Idaho needs to grow knowledge economy, report finds

photo of girl scouts doing stem
To succeed in the knowledge economy, Idaho needs to encourage youth to look at technology careers, such as this annual Girl Scouts of Silver Sage STEM Exploration Day. File photo.

More than half of Idaho’s technology jobs are located in the Boise area, yet even there, they represent less than 10 percent of the jobs in the area. Idaho needs to look at ways to increase the number of technology jobs statewide because they pay much better than many other jobs, and Idaho’s per capita personal income is significantly lower than that of the United States as a whole.

This is among the findings of the Idaho Technology Council Knowledge Report, scheduled to be released today at the organization’s develop.idaho conference, in Boise.

“Earnings in high-tech jobs in Idaho are $102,106 vs. $49,880 for all Idaho jobs,” the report noted. “The average in the United States is $123,063, while all jobs in the U.S. are $65,369. Idaho needs to grow more sophisticated technology jobs that will help drive the economy and provide a stronger tax base for Idaho and its communities.”

photo of jay larsen
Jay Larsen

Jay Larsen, CEO of the Idaho Technology Council, described the report in April at the company’s Capital Connect Conference. “It will help us figure out what our strengths are, measure what we need to continue to do, and the prescriptive opportunities to act on building this knowledge-based economy,” he said. “You can’t sit there and watch it – you have to drive these prescriptive opportunities in our state.”

“Idaho is at a crossroads,” the report noted. “Kauffman Foundation and Milken Institute reports usually rank Idaho in the middle of the pack regarding technology and innovation. We either make significant strides towards growing technology and innovation in our state or we slide to mediocrity.”

The report focuses on a number of areas, including education, capital networks, commercialization of ideas, infrastructure such as housing and transportation, and quality of life.

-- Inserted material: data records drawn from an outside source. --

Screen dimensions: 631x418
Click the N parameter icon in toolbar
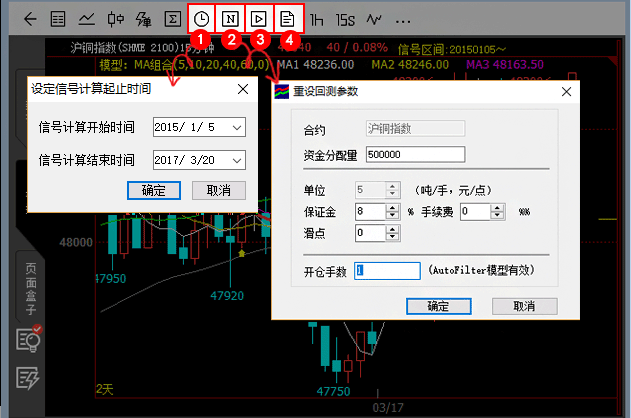(231, 18)
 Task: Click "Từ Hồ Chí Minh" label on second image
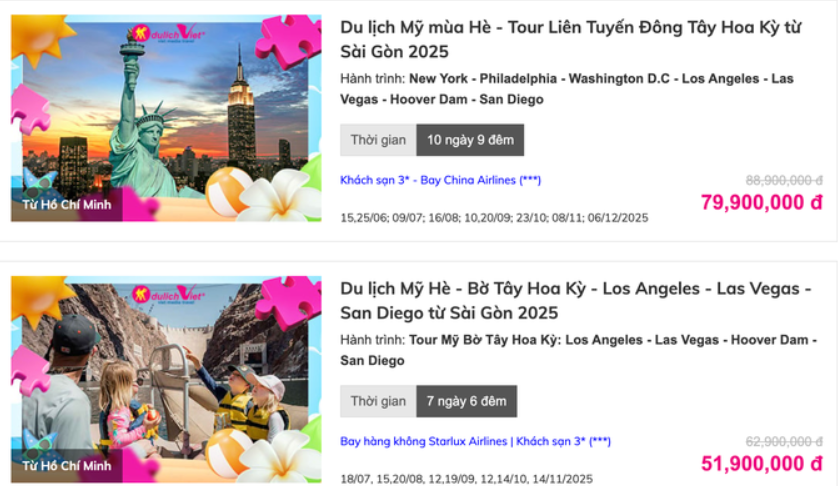click(67, 466)
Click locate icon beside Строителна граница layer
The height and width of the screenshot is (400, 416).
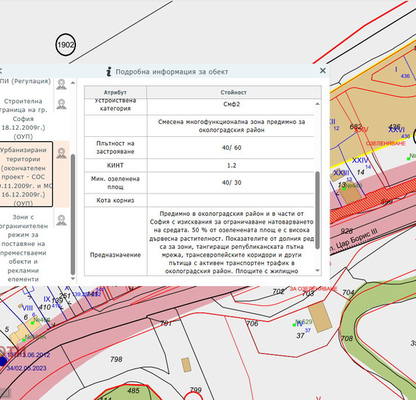point(61,104)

The report also divides Idaho into six regions: southwestern, which includes Boise; eastern, which includes Idaho National Laboratory; north central, which includes Moscow and Lewiston; northern, which includes Sandpoint and Coeur d’Alene; south central, which includes Twin Falls; and southeastern, which includes Pocatello. While some regions have more technology jobs than others, every region has the potential for technology jobs, ranging from food processing in the south-central region to a Federal Bureau of Investigation data center in the southeastern region, the report noted.

Finally, the report divides the types of jobs into four categories along two axes: manual-cognitive and routine-complex. Jobs such as managers, engineers and scientists, and artists are cognitive-complex, while jobs such as office staff and telemarketers are cognitive-routine. In comparison, manual-complex jobs include food preparation and personal care, while manual-routine jobs include production and transportation workers. Routine jobs are most likely to be automated in the future, the report warned.

It’s important for Idaho to increase the number of jobs it offers in emerging industries because these industries in Idaho are forecast to grow 21 percent in the next 10 years while traditional industries will grow only 14 percent, the report noted.

“This has been a large-scale data project that has shed quite a bit of light on Idaho in general, and on the tech community specifically,” said Greg Hill, director of the Idaho Policy Institute at Boise State University, who is listed as one of the advisors to the report. “The results of the report should help inform decisionmakers throughout the state with matters relevant to Idaho’s growing high-tech community and how it fits into Idaho’s traditional economic contributors. This report is the first step in an ongoing effort to provide more and more information about the technology community in an open and transparent way.”

The Knowledge Report is in its first year. The organization also publishes the annual Deal Flow report in April. The Deal Flow Report, now in its fourth year, highlights private placement investments and merger and acquisition activity for Idaho companies.

The Idaho Technology Council is a nonprofit organization intended to help technology councils in Idaho start, grow and thrive.